Bayesian Change-Point Mixed Models Applied to Data on Outpatient Antibiotic Use in Europe
Girma Minalu1, Niel Hens1,2, Marc Aerts1,4, Samuel Coenen3, Arno Muller3, Niels Adriaenssens3, Philippe Beutels2, Geert Molenberghs1,4, Herman Goossens3
1Interuniversity Institute for Biostatistics and Statistical Bioinformatics (I-BIOSTAT), Hasselt University, Belgium; 2Centre for Health Economics Research and Modeling Infectious Diseases, Centre for the Evaluation of Vaccination (WHO & VAXINFECTIO Collaborating Centre), Antwerp, Belgium; 3Laboratory of Medical Microbiology, Vaccine & Infectious Diseases, Institute (VAXINFECTIO), University of Antwerp, Belgium; 4Interuniversity Institute for Biostatistics and Statistical Bioinformatics (I-BIOSTAT), Catholic University of Leuven, Belgium

Introduction: Resistance to antibiotics is a major public-health problem and antibiotic use is being increasingly recognized as the main selective pressure driving this resistance. Quarterly data on outpatient antibiotic use are available from 25 European countries for the period 1997-2008. Antibiotic use was measured as defined daily doses per 1000 inhabitants per day (DID). The main objective is to develop an appropriate statistical model to assess the significance of country-specific trends over Europe and to identify change-points, while accounting for country-specific global use as well as seasonal effects. The application of the model yields new important insights in the evolution of outpatient antibiotic use over several European countries.

Methods: Change-point models have previously been used in several applications to model longitudinal data (see e.g. Ghosh et al., 2007; Dominicus et al., 2008). In this paper, an adaptive Bayesian linear spline model is proposed, where the number of knots (change-points) and their location are data-driven and determined by the deviance information criterion (DIC). Random effects for the global level of use, the trend effects, the amplitude of the seasonal effect, and the location of the change-point are used to account for heterogeneity across countries.
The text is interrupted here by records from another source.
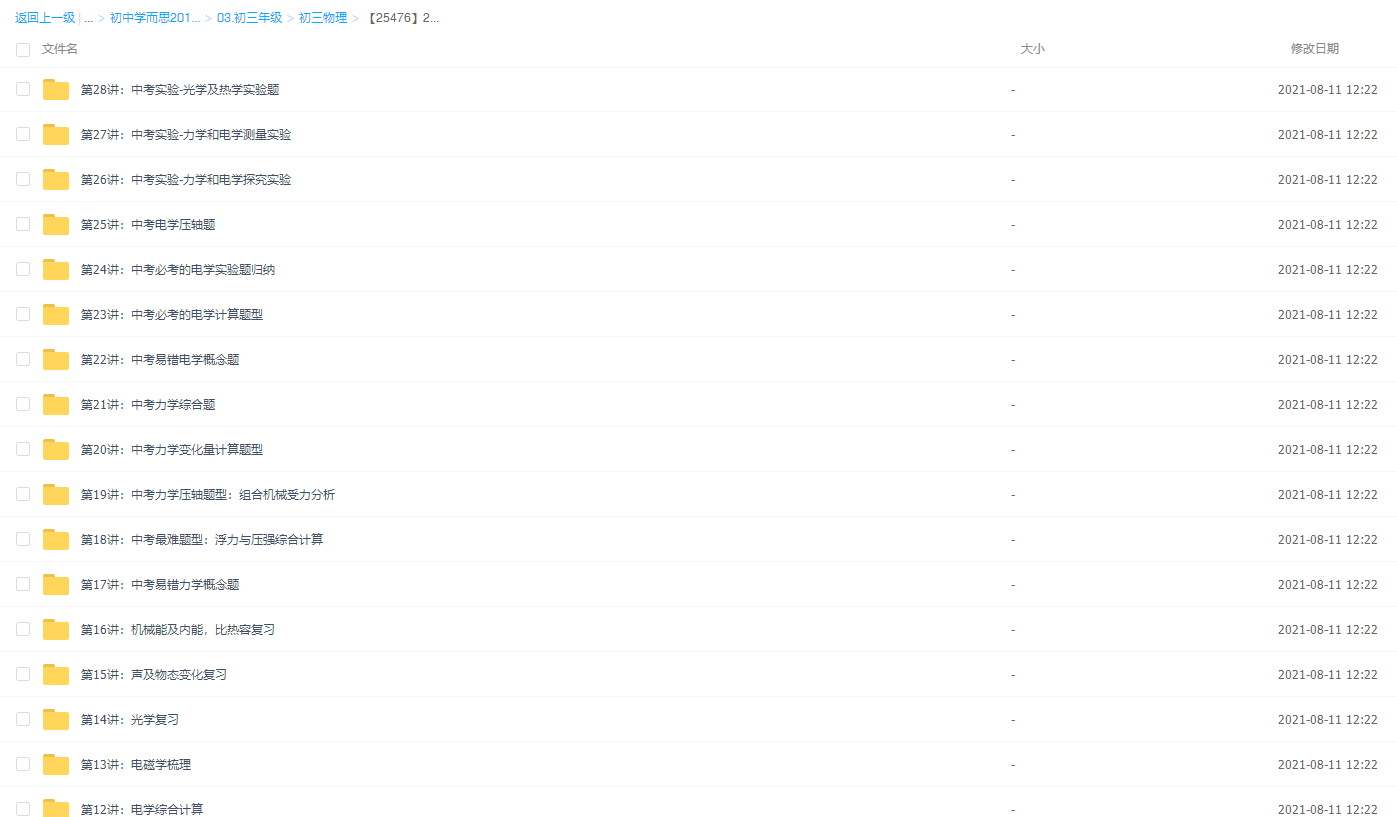Click the folder icon for 第16讲

(x=56, y=630)
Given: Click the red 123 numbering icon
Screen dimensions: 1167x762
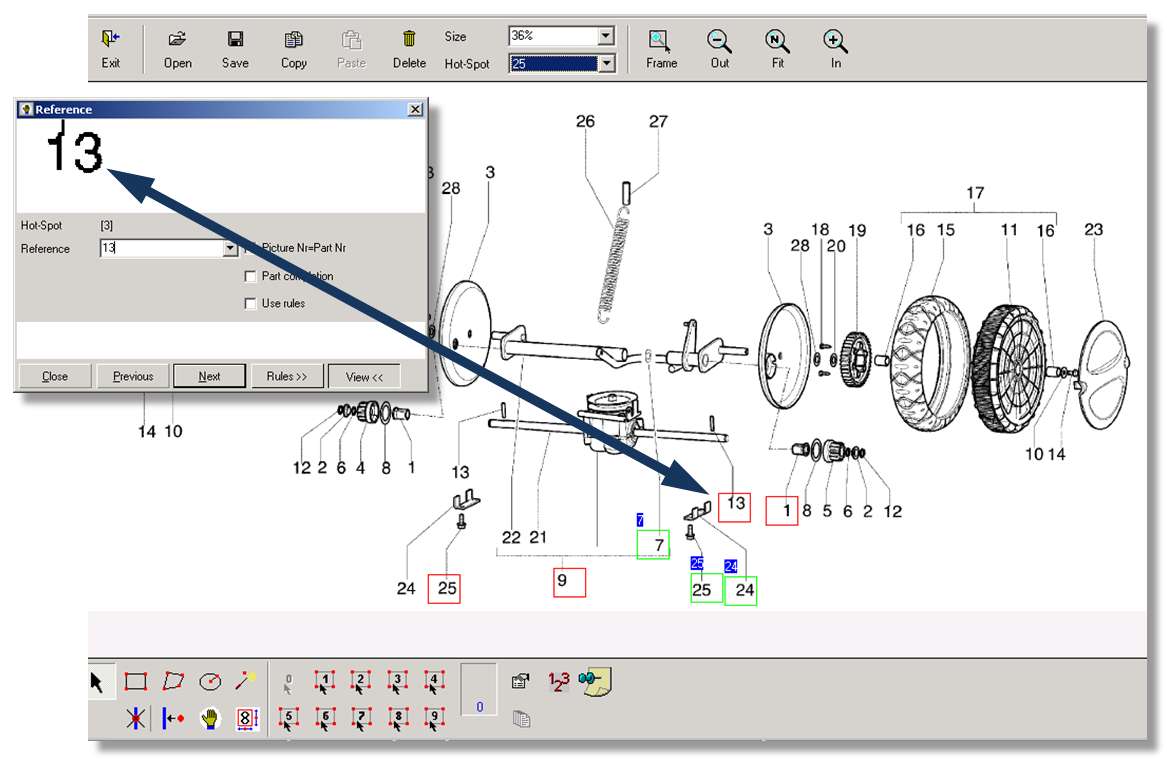Looking at the screenshot, I should click(x=558, y=682).
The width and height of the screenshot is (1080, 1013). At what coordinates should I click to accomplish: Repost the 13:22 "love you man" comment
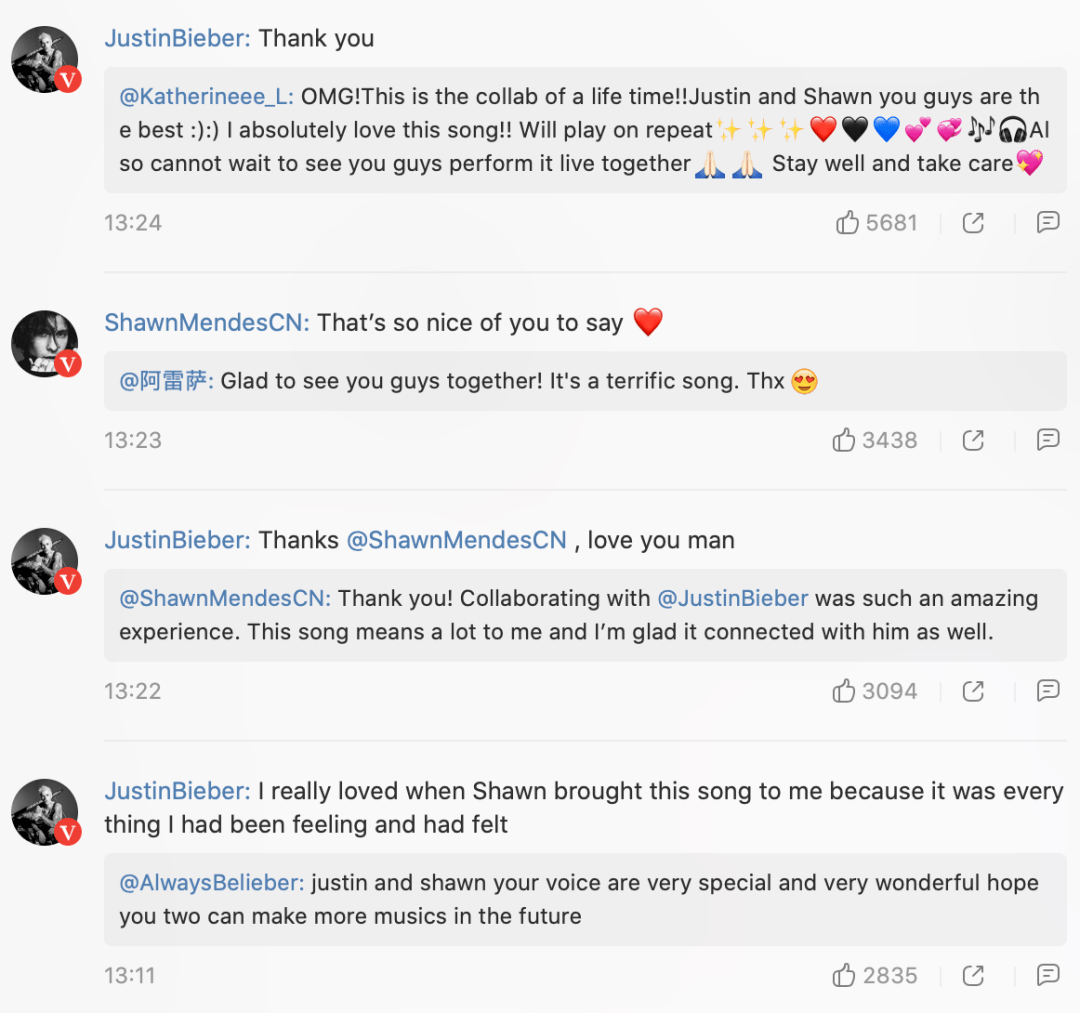click(x=973, y=691)

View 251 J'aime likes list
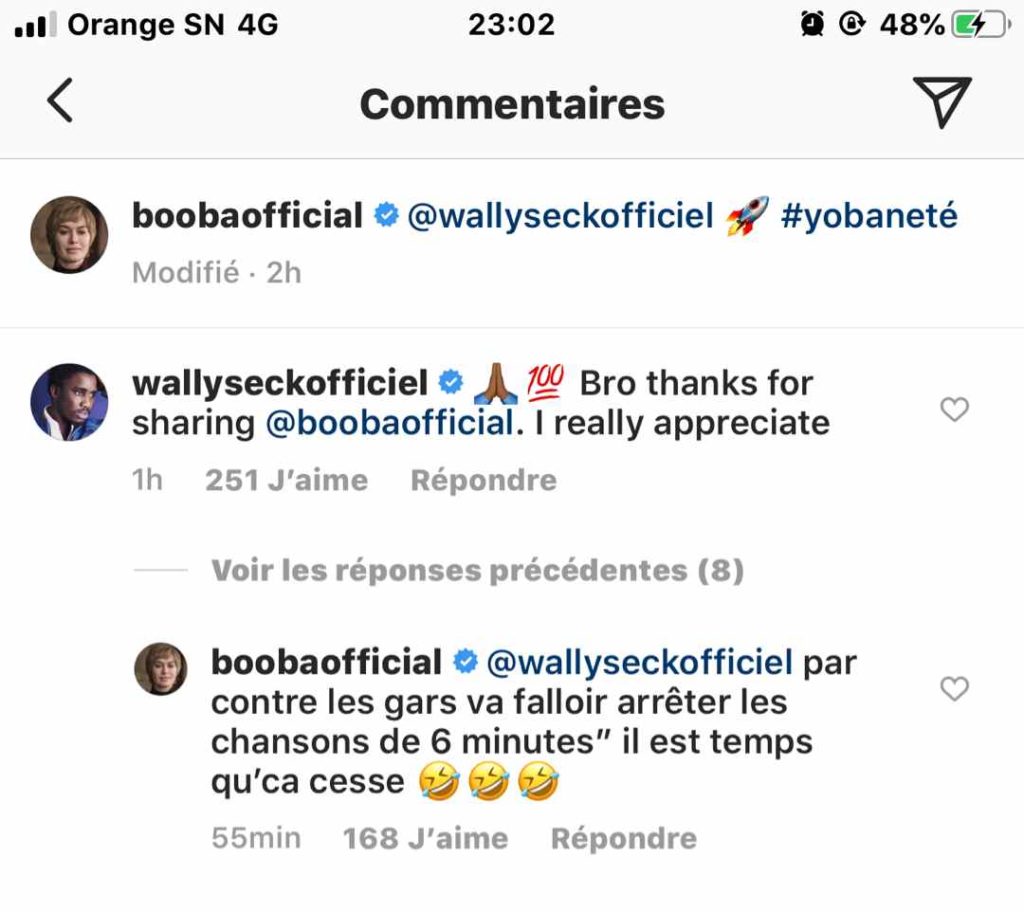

Results: Application of the proposed adaptive model indicates that the data support a model with two unknown fixed change-points. The first change-point in the trend of antibiotic use in DID is 17 (first quarter of 2001) and the second change-point is 30 (second quarter of 2004). The Bayesian highest posterior density credible intervals for the change-points are given by (11.97, 21.86) and (27.01, 33.68), respectively. There is an overall decrease in the trend of outpatient antibiotic use in DID before the first change-point (slope=-0.0278), and a slight decrease in the trend after the first change-point (slope=-0.0059). There is no significant difference in the trend of DID before and after the second change-point. The location of the change-points may be related to points in time where public-health strategies were initiated, aiming to increase the awareness of the public to a more rational use of antibiotics or aiming to reduce overconsumption of antibiotics.


Dominicus, A., Ripatti, S., Pedersen, N. L., and Palmgren, J. (2008). A random change point model for assessing variability in repeated measures of cognitive function. Statistics in Medicine, 27, 5786-5798.

Ghosh, P. and Vaida, F. (2007). Random changepoint modelling of HIV immunological responses. Statistics in Medicine, 26, 2074-2087.

Keywords: Change-point mixed model; Adaptive linear spline model; DIC

Biography: My name is Girma Minalu, and I am a PhD student at the Interuniversity Institute for Biostatistics and Statistical Bioinformatics (I-BIOSTAT), Hasselt University, Campus Diepenbeek, Belgium.